If you only take away one sentence, I hope you remember this:
The real starting point of the machine learning stage is not learning a specific model, but first learning how to match the problem, the data, and the evaluation method.
So the most important gains from this section should be:
- Be able to distinguish supervised learning from unsupervised learning
- Be able to distinguish classification from regression
- Know why training and test sets must be separated
- Know that all the algorithms later in Stage 5 are actually part of this map
- Next section: Introduction to the Scikit-learn framework — the standard tool for ML practice
- Chapter 2: Learn specific algorithms (linear regression, logistic regression, decision trees, etc.)
- Chapter 4: Deep dive into model evaluation — how to scientifically judge whether a model is good
Hands-On Exercises
Exercise 1: Classification vs. Regression
Determine whether each task is classification or regression:
- Predict tomorrow’s temperature
- Determine whether a photo contains a face
- Predict tomorrow’s closing price of a stock
- Classify news into sports/technology/entertainment/finance
- Predict whether a user will churn
Exercise 2: Your First ML Model
Use scikit-learn’s load_wine() dataset to train a decision tree classifier and output the test-set accuracy.

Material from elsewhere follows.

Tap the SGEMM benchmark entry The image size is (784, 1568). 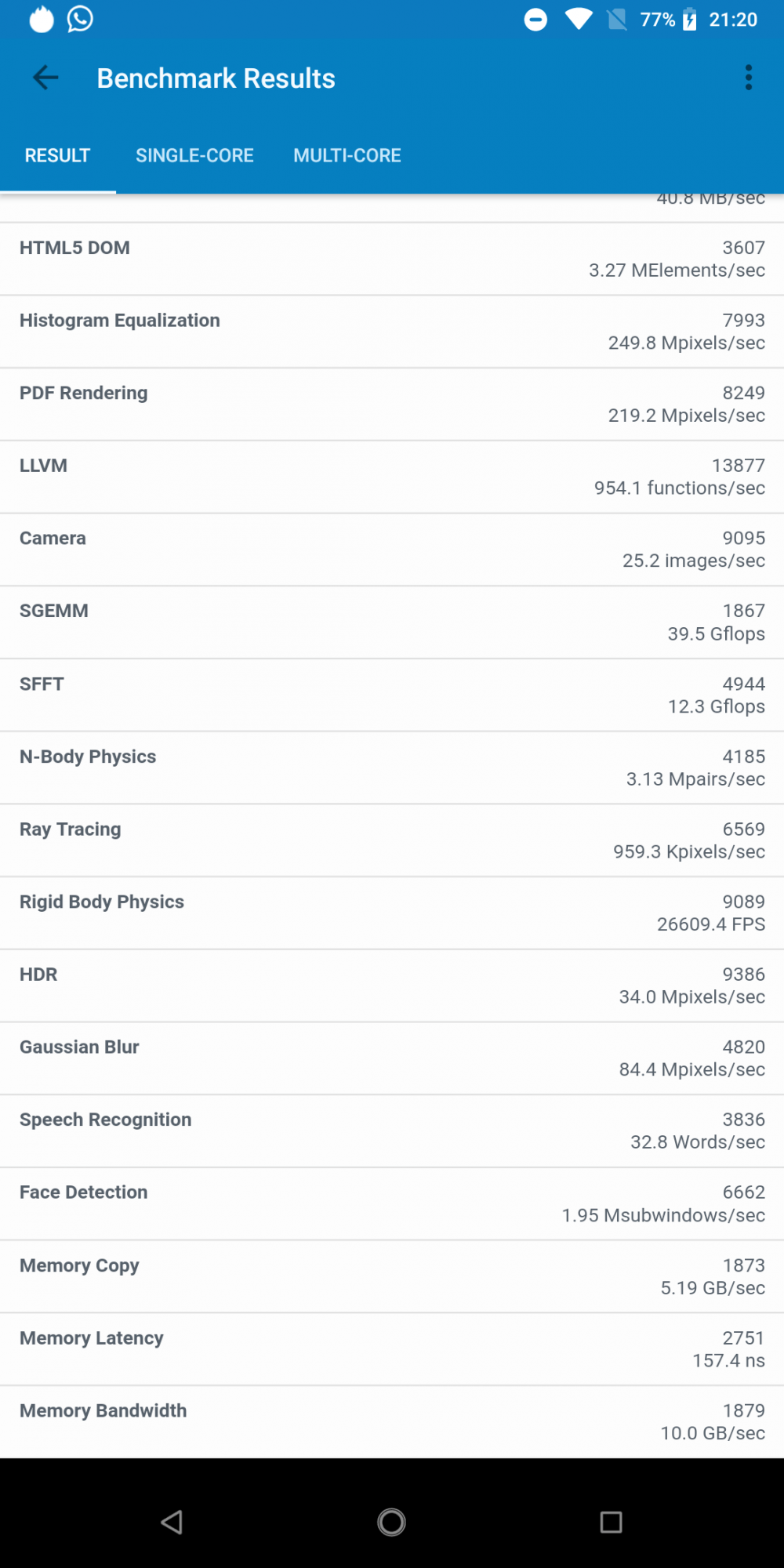[392, 622]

from sklearn.datasets import load_wine
from sklearn.model_selection import train_test_split
from sklearn.tree import DecisionTreeClassifier
wine = load_wine()
X_train, X_test, y_train, y_test = train_test_split(
wine.data, wine.target, test_size=0.2, random_state=42, stratify=wine.target
)
model = DecisionTreeClassifier(random_state=42)
model.fit(X_train, y_train)
accuracy = model.score(X_test, y_test)
print(f"Test accuracy: {accuracy:.3f}")
Expected output on a current sklearn version:
Test accuracy: 0.944
Your exact result may change slightly if the sklearn version or split settings change. What matters here is the workflow: load data, split data, train on the training set, and evaluate on the test set.
Exercise 3: Observe Overfitting
Modify the overfitting example in section 4.3, use polynomials of different degrees (1, 3, 5, 10, 18) to fit the data, plot 5 subplots, and observe how complexity affects the fitting result.